### What the task requires
In the records below, find the line that contains "Viewport: 1517px width, 784px". Retype that line and all the lines after it through the end, leaving out the pictures.

### Data for this task

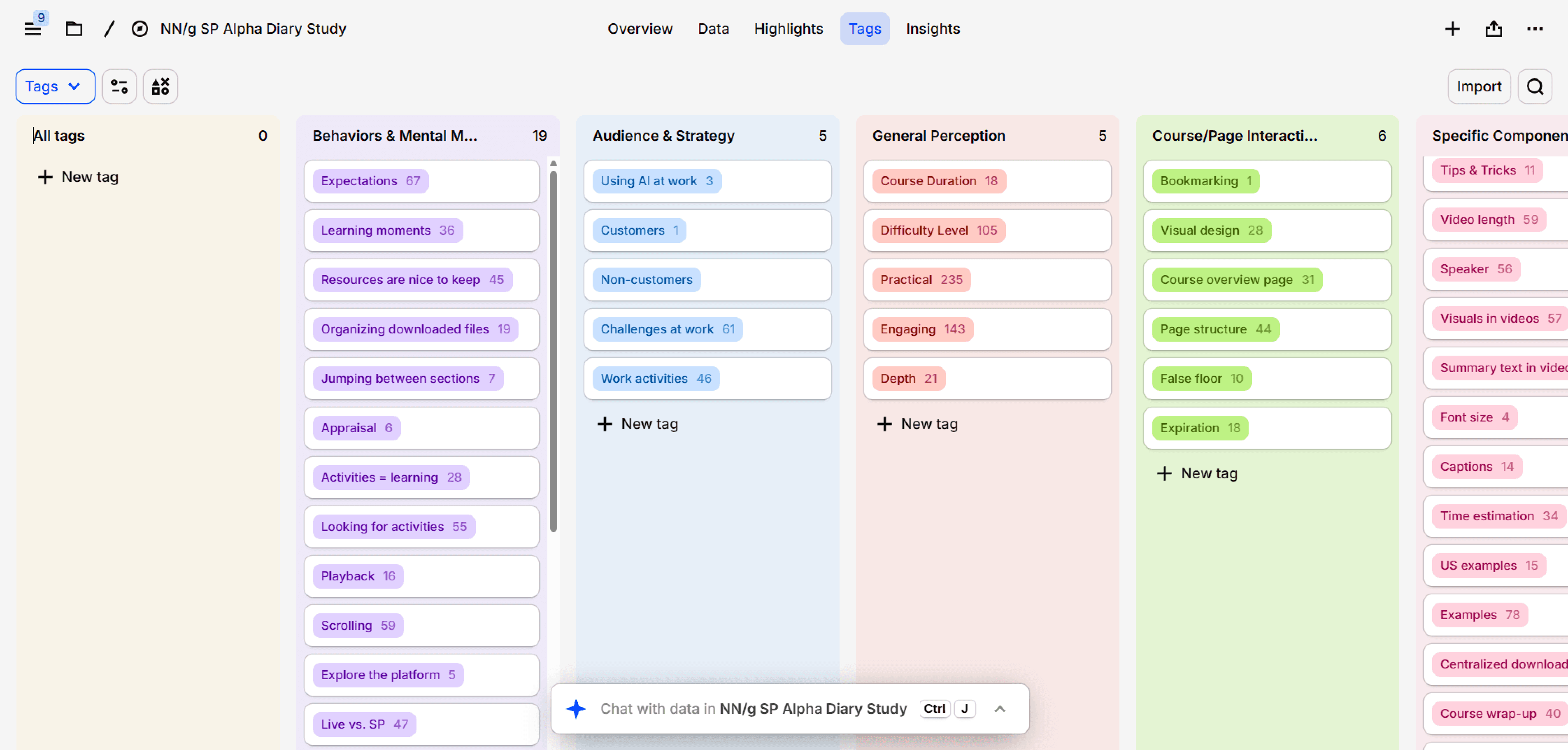Open the Tags view dropdown
Viewport: 1568px width, 750px height.
[55, 86]
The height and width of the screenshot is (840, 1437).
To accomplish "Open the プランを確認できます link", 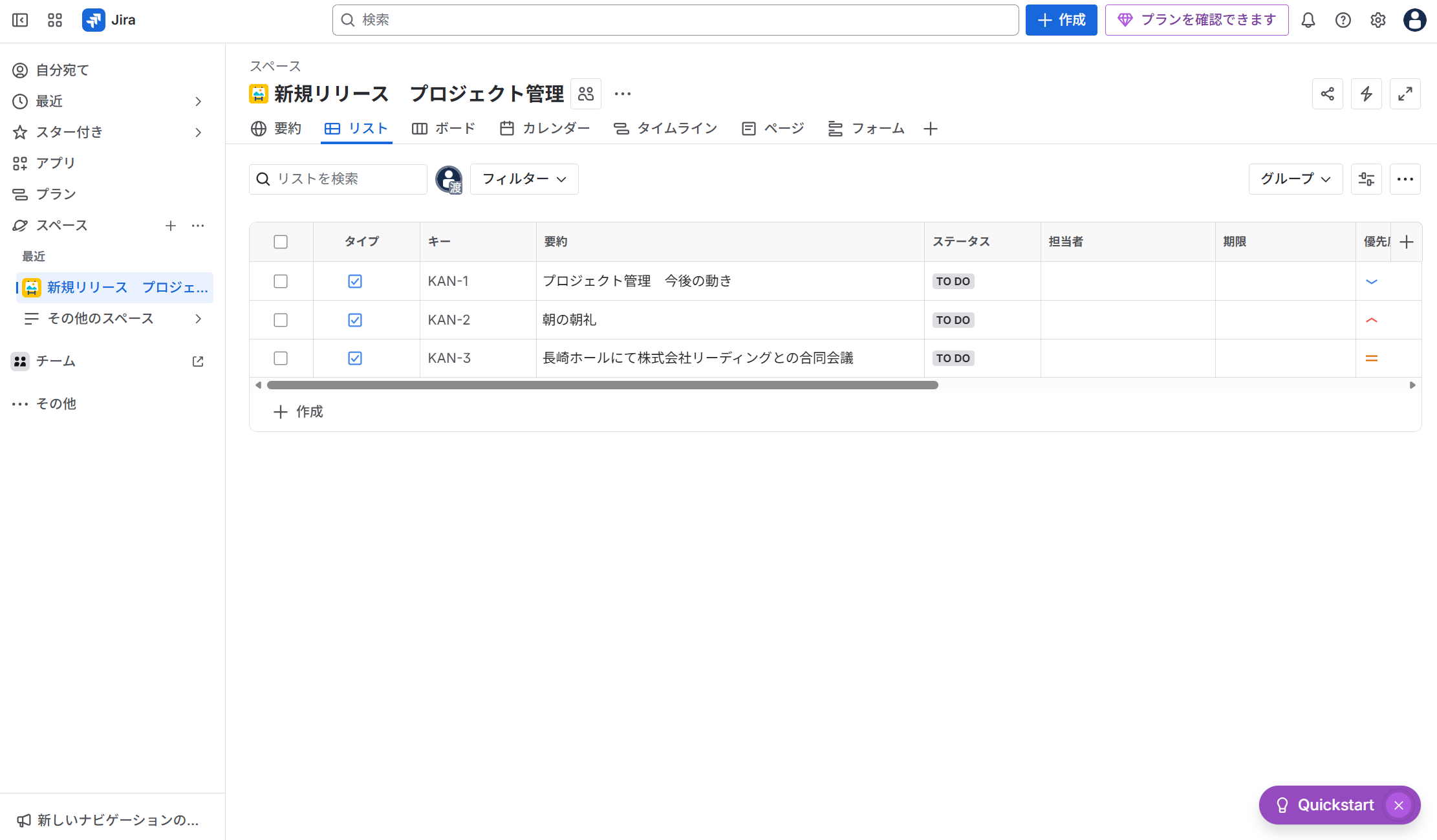I will 1196,20.
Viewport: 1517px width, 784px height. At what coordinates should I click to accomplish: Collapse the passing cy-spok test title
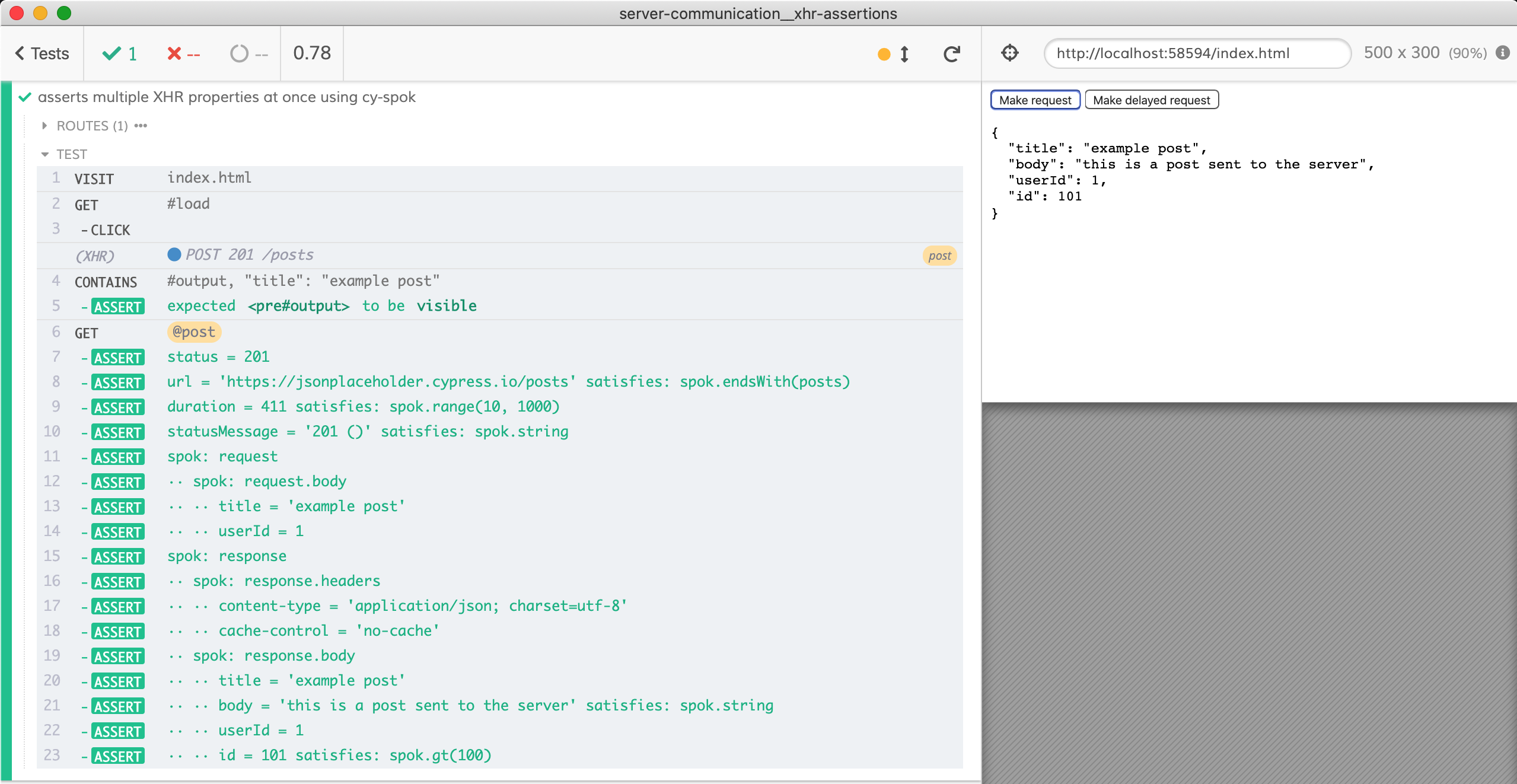coord(227,97)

### Exercise result
Viewport: 1517px width, 784px height. At what coordinates should I click to accomplish: Collapse the passing cy-spok test title
coord(227,97)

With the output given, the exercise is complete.